[DATA EXTRACTS — start]
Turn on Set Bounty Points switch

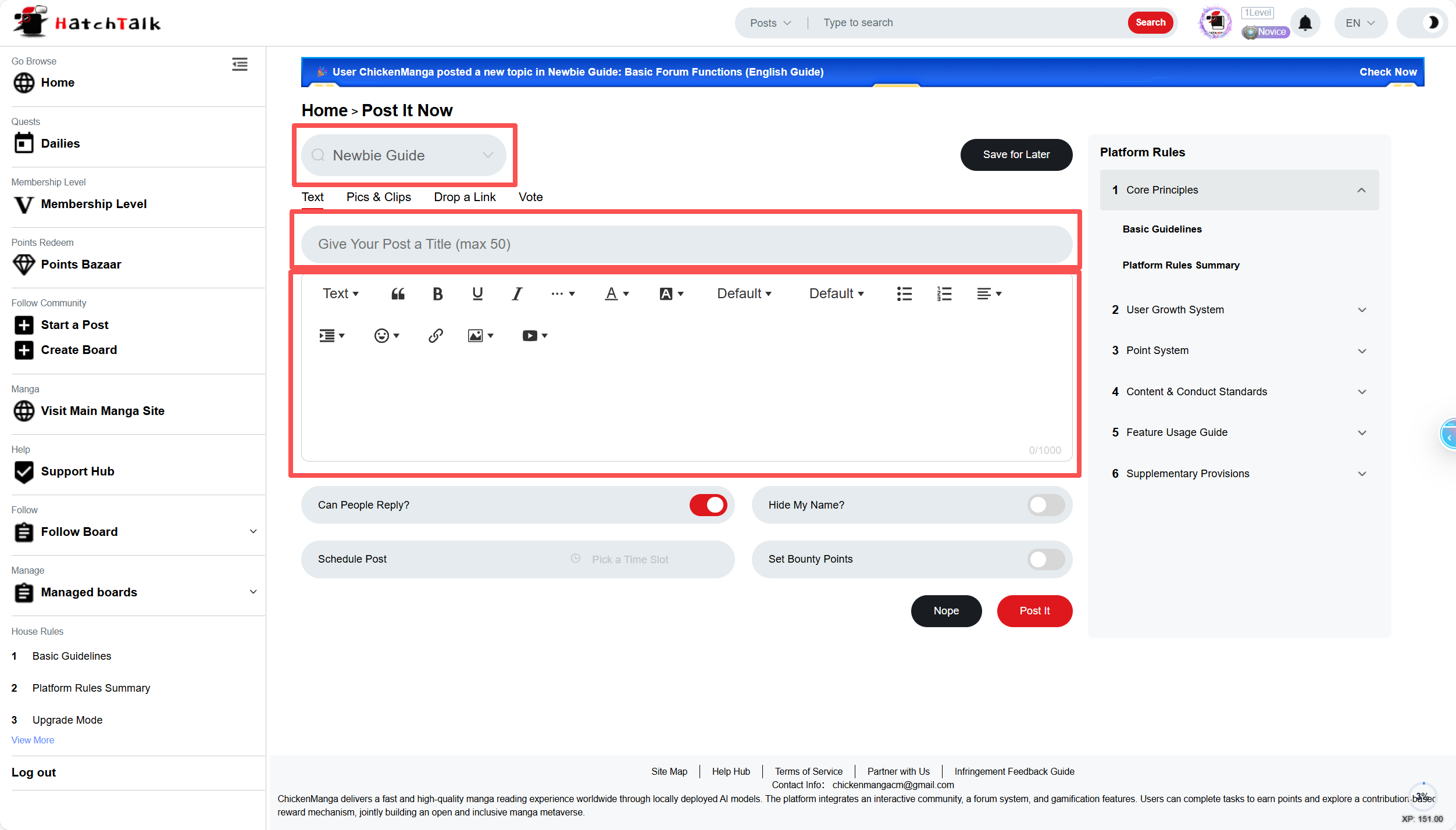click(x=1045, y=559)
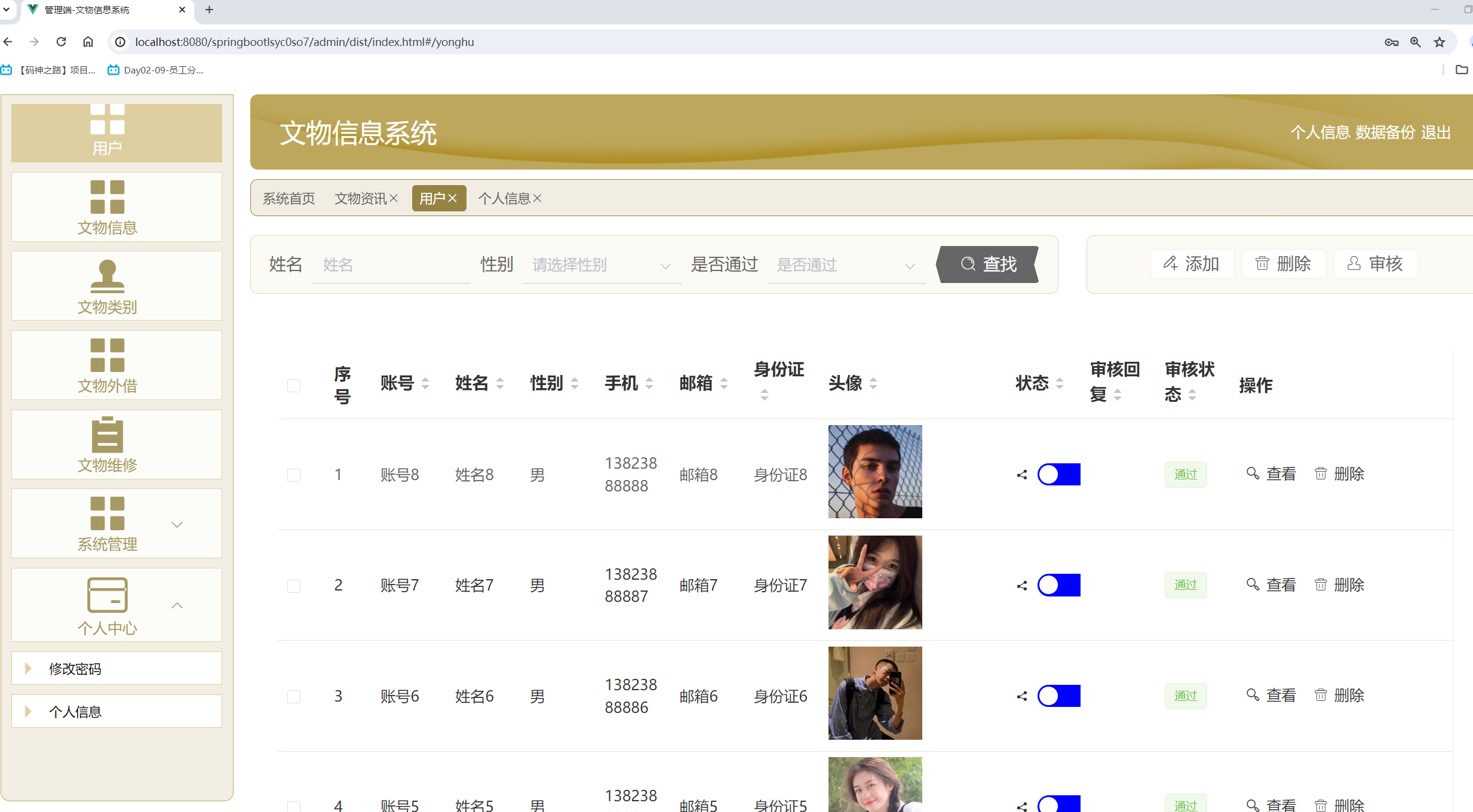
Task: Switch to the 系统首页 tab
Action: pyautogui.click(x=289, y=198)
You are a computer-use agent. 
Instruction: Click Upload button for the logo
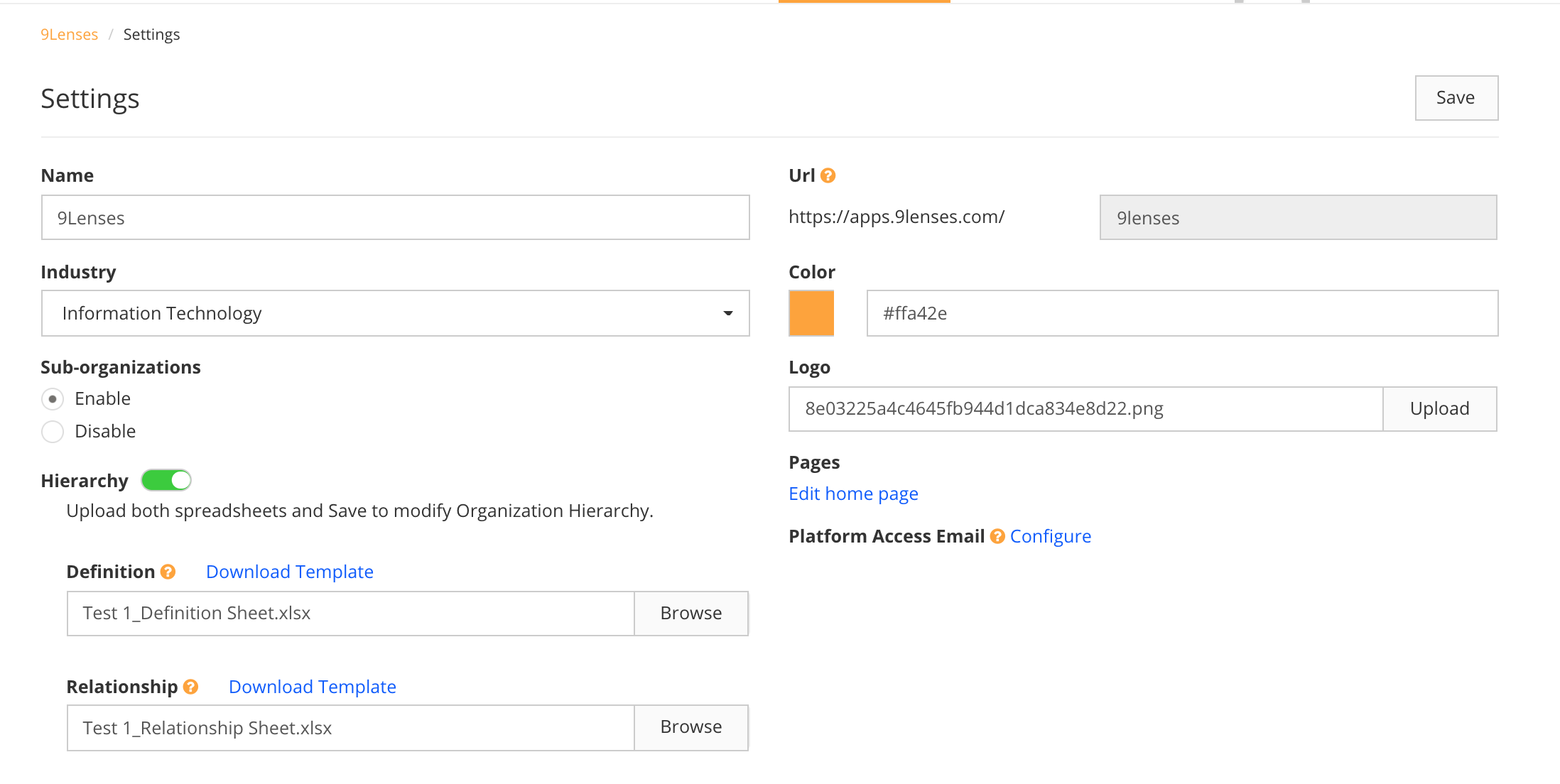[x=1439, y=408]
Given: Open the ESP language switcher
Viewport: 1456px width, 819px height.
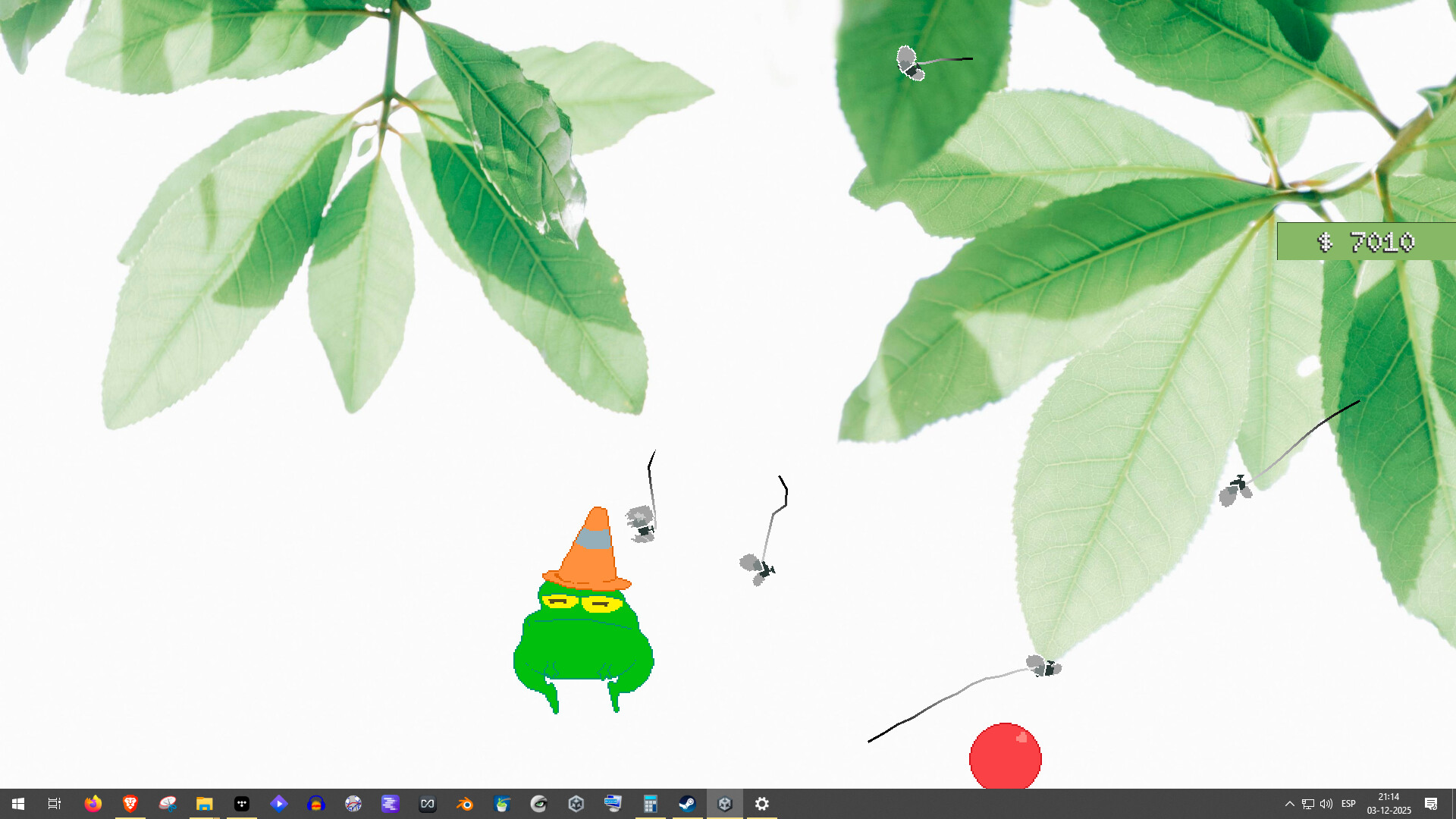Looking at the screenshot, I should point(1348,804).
[DATA EXTRACTS — finish]
* [WORK TASK] Reproduce the listing exactly, images omitted.

* [THE COMPLETED TASK]
Turn on Set Bounty Points switch

click(x=1045, y=559)
Task: Switch to the 系统首页 tab
Action: pyautogui.click(x=289, y=198)
You are a computer-use agent. 
Instruction: Click Upload button for the logo
[x=1439, y=408]
Given: Open the ESP language switcher
Viewport: 1456px width, 819px height.
Looking at the screenshot, I should point(1348,804).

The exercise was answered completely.